* ASSIGNED TASK *
Only the lines from the one that includes "Open the Storage folder icon" through the last line below belong in the reply, copied exactly and without pictures.

* STORED DATA *
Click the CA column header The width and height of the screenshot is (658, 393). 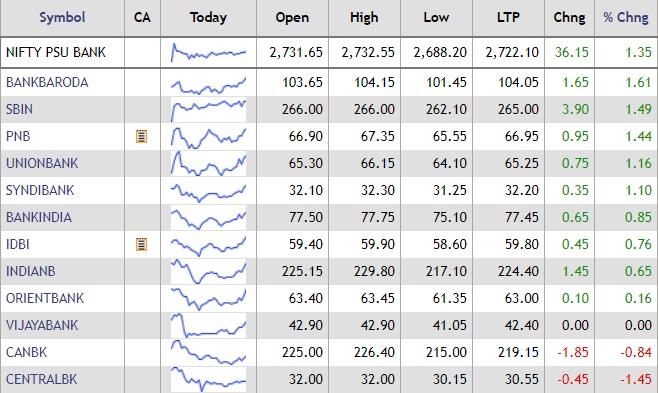tap(142, 17)
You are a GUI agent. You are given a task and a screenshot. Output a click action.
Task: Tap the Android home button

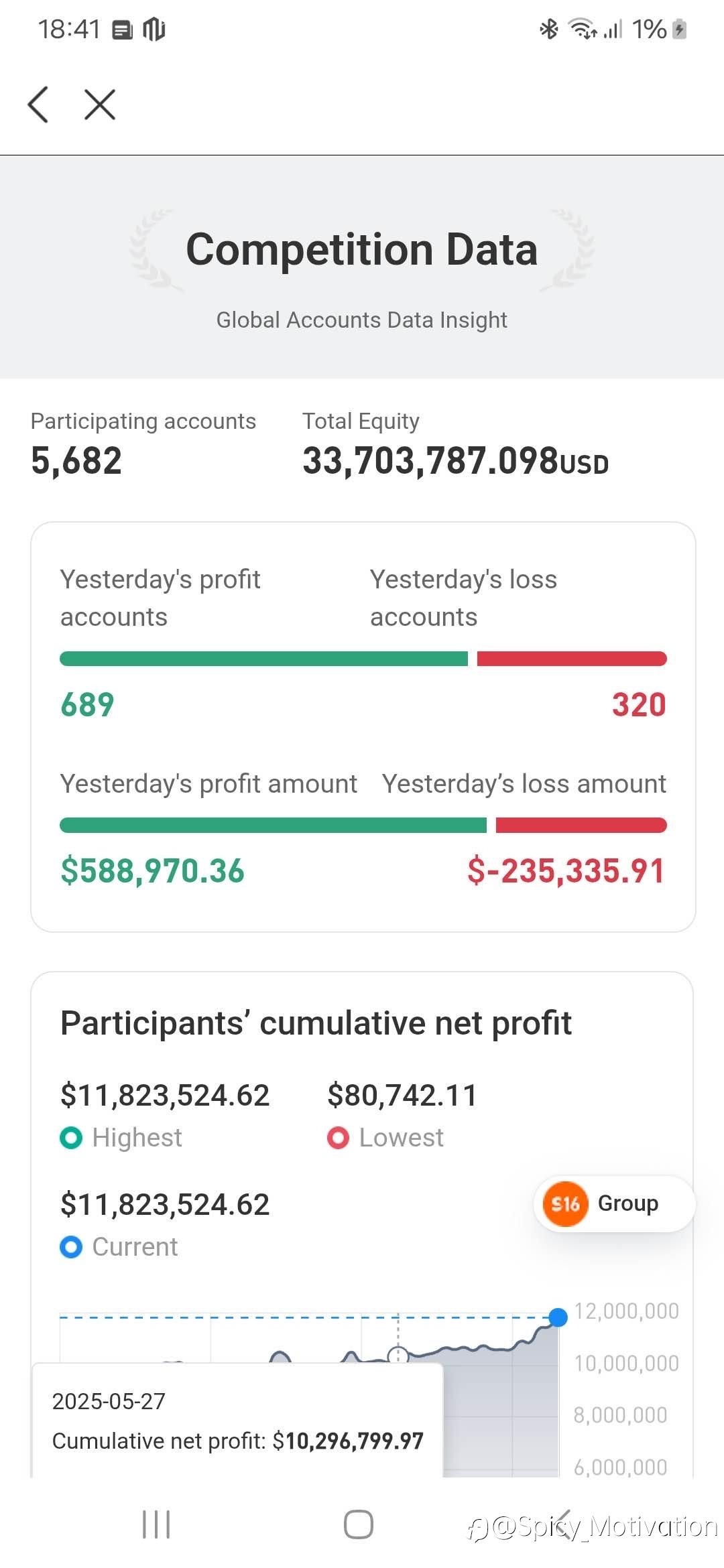[359, 1524]
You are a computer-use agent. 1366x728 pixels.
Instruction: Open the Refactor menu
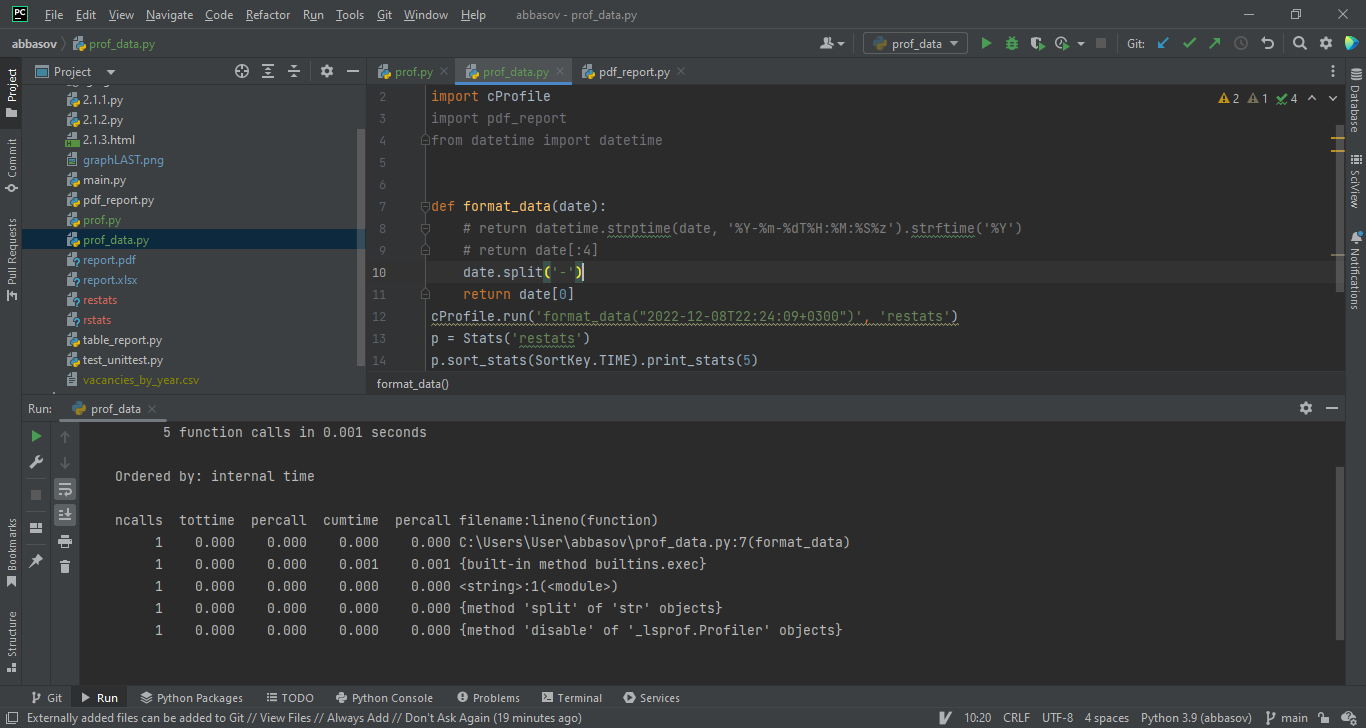pos(267,15)
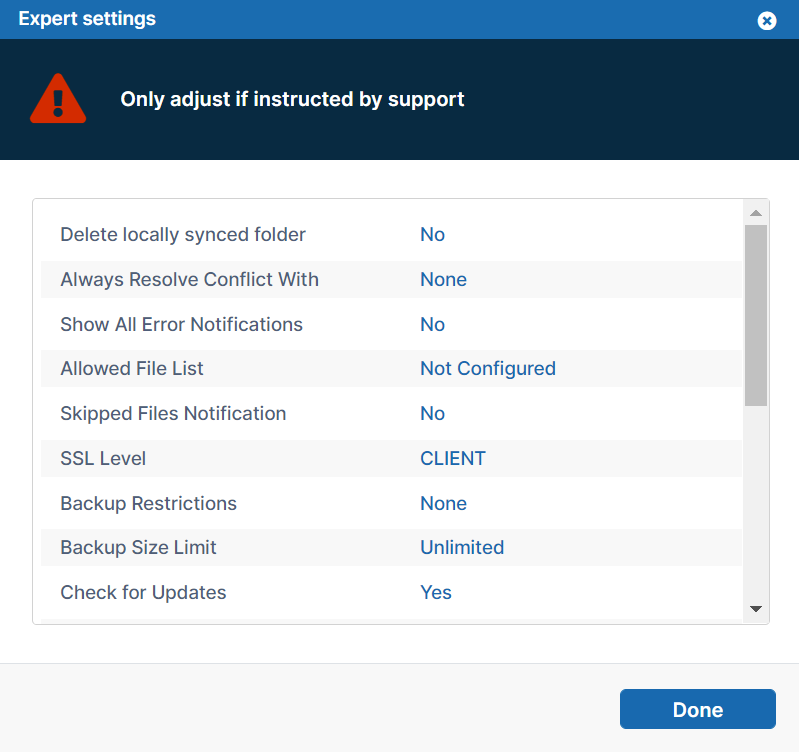Viewport: 799px width, 752px height.
Task: Select the Allowed File List row label
Action: (x=131, y=369)
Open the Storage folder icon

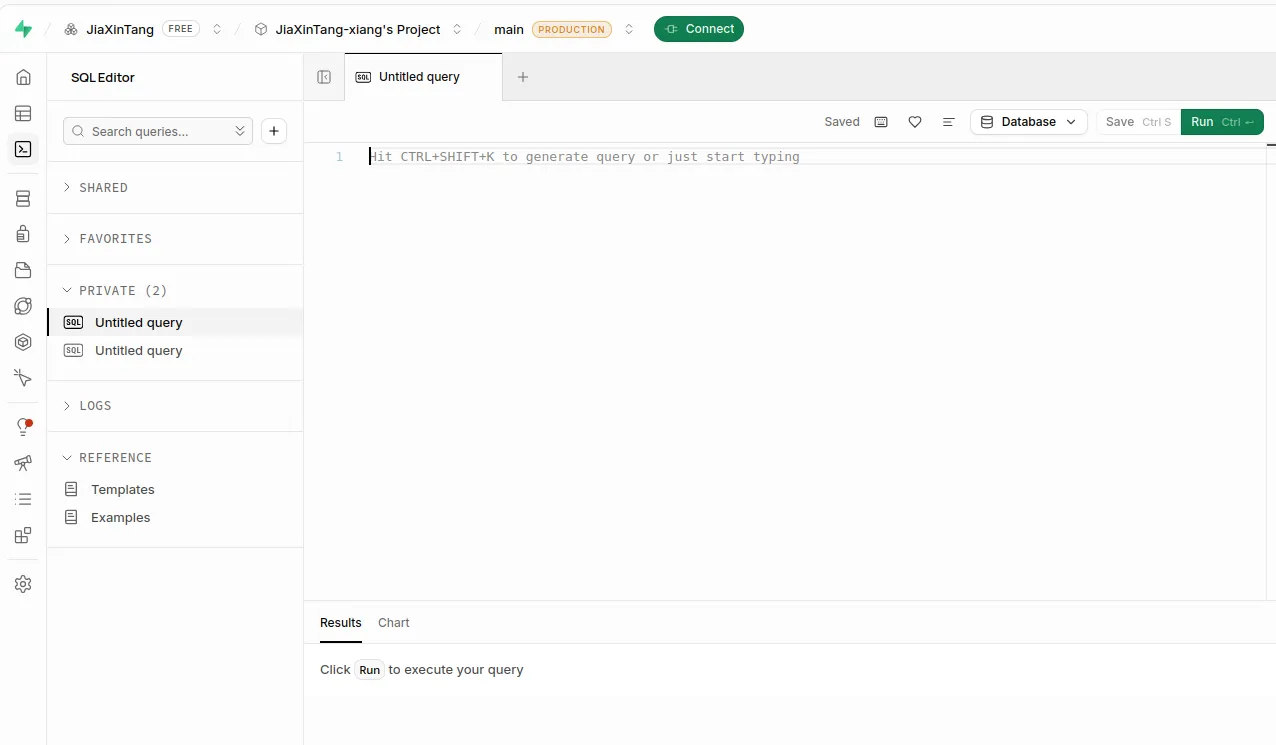[x=23, y=270]
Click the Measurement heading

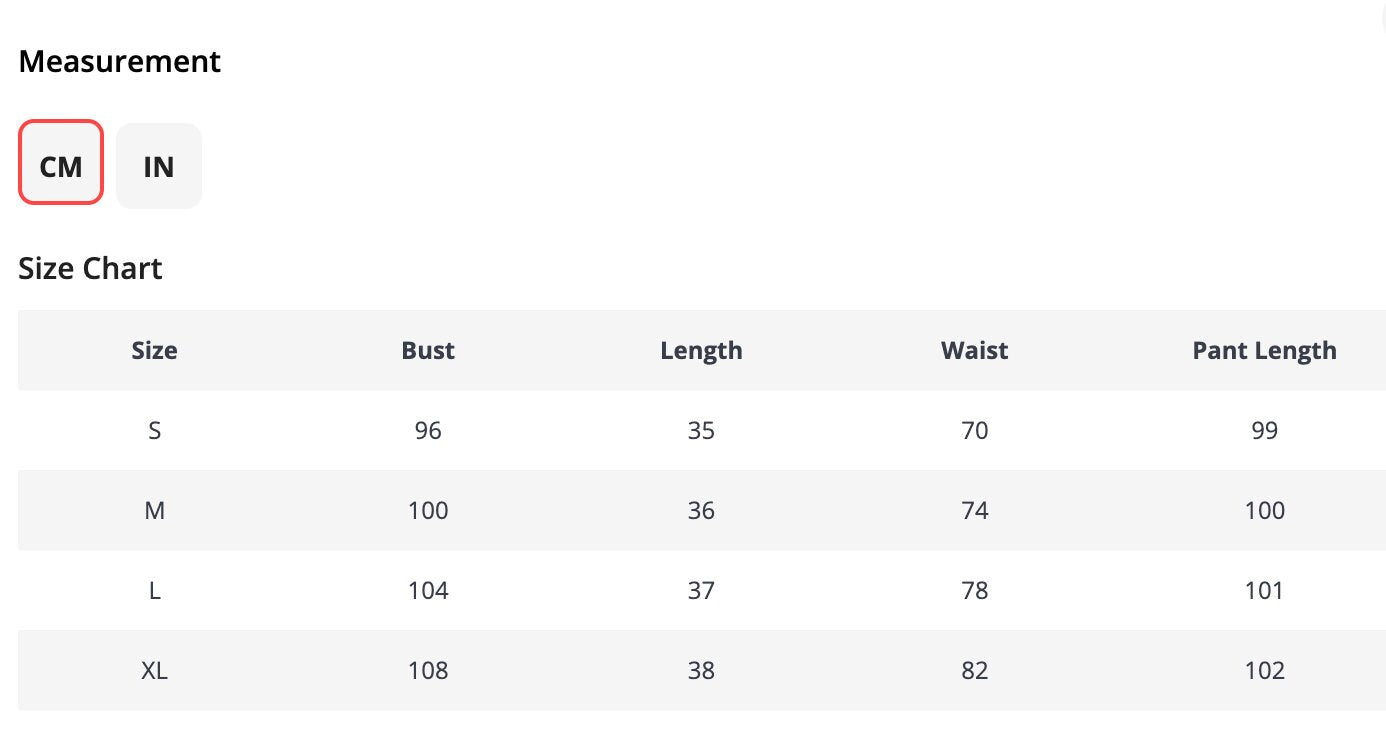[120, 62]
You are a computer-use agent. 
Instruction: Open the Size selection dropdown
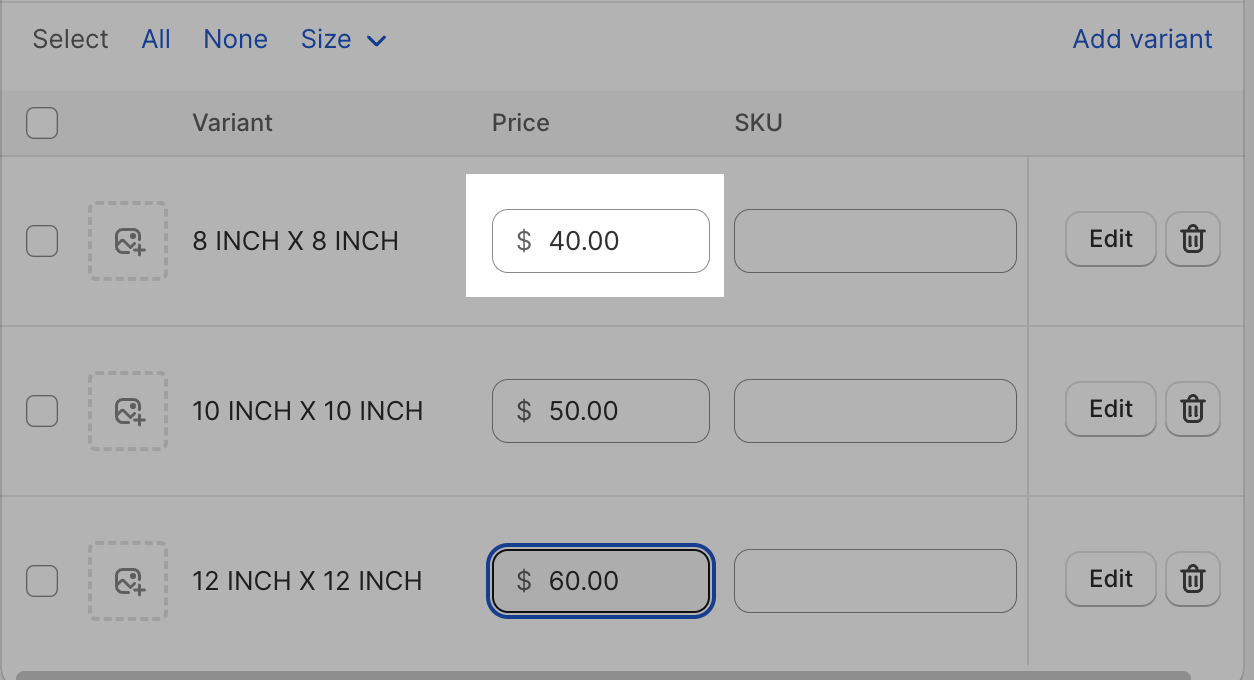343,40
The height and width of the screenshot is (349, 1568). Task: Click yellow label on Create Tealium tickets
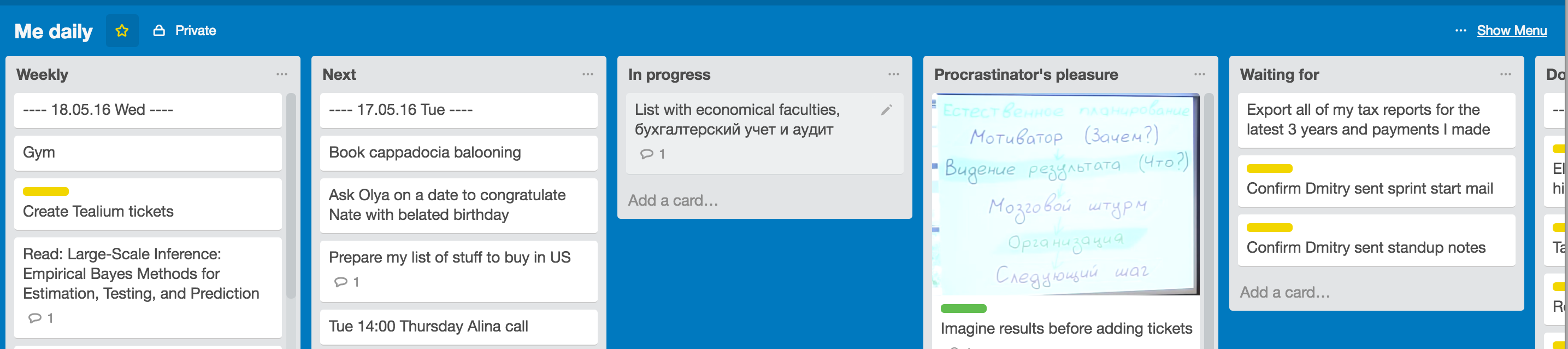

* TASK ANSWER *
Open the Storage folder icon

[x=23, y=270]
Click the Measurement heading

[120, 62]
You are a computer-use agent. 
Instruction: Open the Size selection dropdown
343,40
The height and width of the screenshot is (349, 1568). Task: Click yellow label on Create Tealium tickets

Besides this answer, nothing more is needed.